La ragazza fragile che rinacque farfalla

Forse non si dovrebbe scrivere, perlomeno nell’incipit di una recensione, ma tant’è: per leggere l’ultimo libro di Michela Marzano, affermata filosofa, bastano un paio d’ore. Siamo di fronte all’ennesima storia autobiografica, all’ennesimo diario sull’anoressia di una giovane ragazza romana che, grazie a una forza di volontà (e a un’intelligenza) fuori dal comune, diventa docente all’Università di Parigi. Banale? No, straordinario.
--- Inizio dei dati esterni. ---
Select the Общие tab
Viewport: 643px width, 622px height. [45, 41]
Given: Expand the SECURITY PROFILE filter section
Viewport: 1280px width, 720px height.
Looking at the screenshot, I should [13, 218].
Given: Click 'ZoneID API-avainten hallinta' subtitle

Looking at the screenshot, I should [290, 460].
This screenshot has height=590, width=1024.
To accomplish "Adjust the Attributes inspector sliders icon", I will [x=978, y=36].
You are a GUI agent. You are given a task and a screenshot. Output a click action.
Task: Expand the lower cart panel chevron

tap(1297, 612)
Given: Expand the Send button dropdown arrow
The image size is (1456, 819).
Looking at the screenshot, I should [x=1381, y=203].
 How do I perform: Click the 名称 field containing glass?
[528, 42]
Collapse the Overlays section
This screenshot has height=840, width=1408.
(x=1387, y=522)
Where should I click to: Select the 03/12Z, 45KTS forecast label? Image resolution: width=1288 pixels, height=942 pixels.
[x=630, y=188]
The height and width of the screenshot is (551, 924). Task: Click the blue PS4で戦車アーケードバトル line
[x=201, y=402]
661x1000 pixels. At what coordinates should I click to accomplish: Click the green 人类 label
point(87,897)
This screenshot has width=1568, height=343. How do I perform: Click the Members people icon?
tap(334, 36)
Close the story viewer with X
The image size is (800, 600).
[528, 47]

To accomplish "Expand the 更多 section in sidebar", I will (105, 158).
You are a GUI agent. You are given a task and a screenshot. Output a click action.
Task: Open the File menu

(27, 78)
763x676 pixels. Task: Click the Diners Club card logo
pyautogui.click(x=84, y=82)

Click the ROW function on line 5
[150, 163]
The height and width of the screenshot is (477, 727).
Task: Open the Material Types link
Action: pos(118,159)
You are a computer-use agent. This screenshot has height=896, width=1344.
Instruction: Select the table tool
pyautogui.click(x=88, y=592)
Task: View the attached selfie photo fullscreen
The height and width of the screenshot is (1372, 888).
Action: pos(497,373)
Le poche ore che servono per leggere il suo libro si devono allo stile dell’autrice che, intellettuale acuta, dimostra una vena narrativa interessante. Le poche ore che servono per divorare Volevo essere una farfalla si moltiplicano all’infinito nel cuore del lettore che non può rimanere indifferente a una storia vera narrata con dovizia di particolari eppure resa universale dalle riflessioni dell’autrice. Michela Marzano, che lo scorso anno firmò Sii bella e stai zitta, riflessione sul ruolo della donna in Italia, non è un “cervello in fuga” (espressione che la diretta interessata detesta), ma una studiosa che si è costruita una carriera accademica invidiabile contando sulle sue sole forze (prima Normalista a Pisa poi docente a Parigi in un’ università di solito “restia” agli stranieri in cattedra…). Davanti all’impeccabile cursus honorum, una vita privata scandita da una relazione ossessiva con un padre troppo esigente e una madre tenuta in disparte. La rinuncia al cibo (nonostante la fame) serve a proteggersi da tutto ciò che sfugge al proprio controllo. Poi la risalita, la consapevolezza.